Рано или поздно, но для всех нас настает момент наивысшей проверки. Такой день сегодня настал для тебя. Ты готовился к нему на протяжении многих лет и сейчас пригодится весь твой опыт, принципы и табу, твое индивидуальное понятие добра и зла, твоя вера. Готов ли ты к экзамену? В любом случае финал уже наступил.
Старик замолчал и поднял глаза на Артёма. Лик его был строг, глаза безжалостны. Артём почувствовал, как по спине прошла волна холода.
— Тебе сделали поблажку, — продолжил старик, — забрали семью. Дети далеко и ты их уже никогда не увидишь. Родители давно умерли, друзей нет. После драки у тебя даже исчезла способность ощущать вкусы и запахи. Поэтому спрашиваю, что в этом мире есть такое, за что ты мог бы зацепиться, пожелать остаться? Как хочешь, так и понимай, но может я есмь Бог? А вдруг он говорит моими словами, и с моей помощью хочет донести простую мысль: для тебя настало время поступка!

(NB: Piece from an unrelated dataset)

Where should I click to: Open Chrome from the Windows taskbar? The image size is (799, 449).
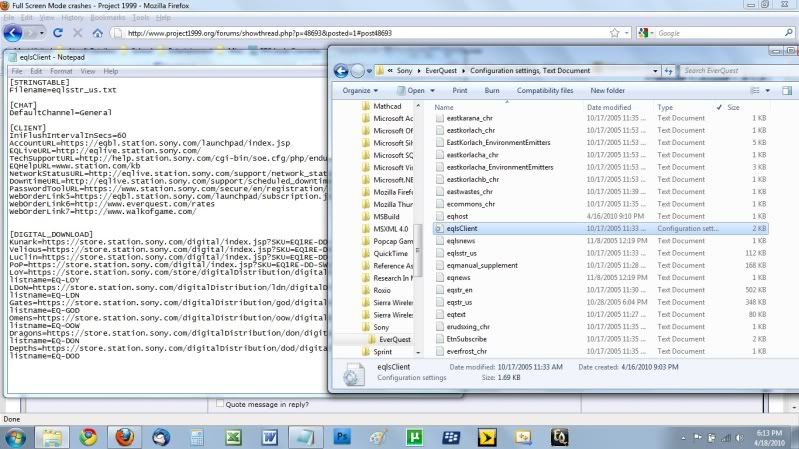pos(87,436)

Старик замолчал, и Артём после долгой паузы ответил:
— Я вас всего второй раз вижу — мы едва знакомы. Всё, что вы обо мне узнали, можно выведать от моих приятелей, и про семью, драку, рассказы… Мой критичный ум указывает на то, что все это — розыгрыш. Слова — всего лишь слова. Вы являетесь ко мне на работу и говорите, что я должен кого-то убить. Вас, не вас… Для меня неважно. Вот что я думаю о нашей ситуации. Это как спор, можно ли человека убедить сделать то, что выходит за грань любой морали? Но вы знаете, что для того чтобы убить человека необходимо обладать даже не смелостью, а мужеством и отвагой?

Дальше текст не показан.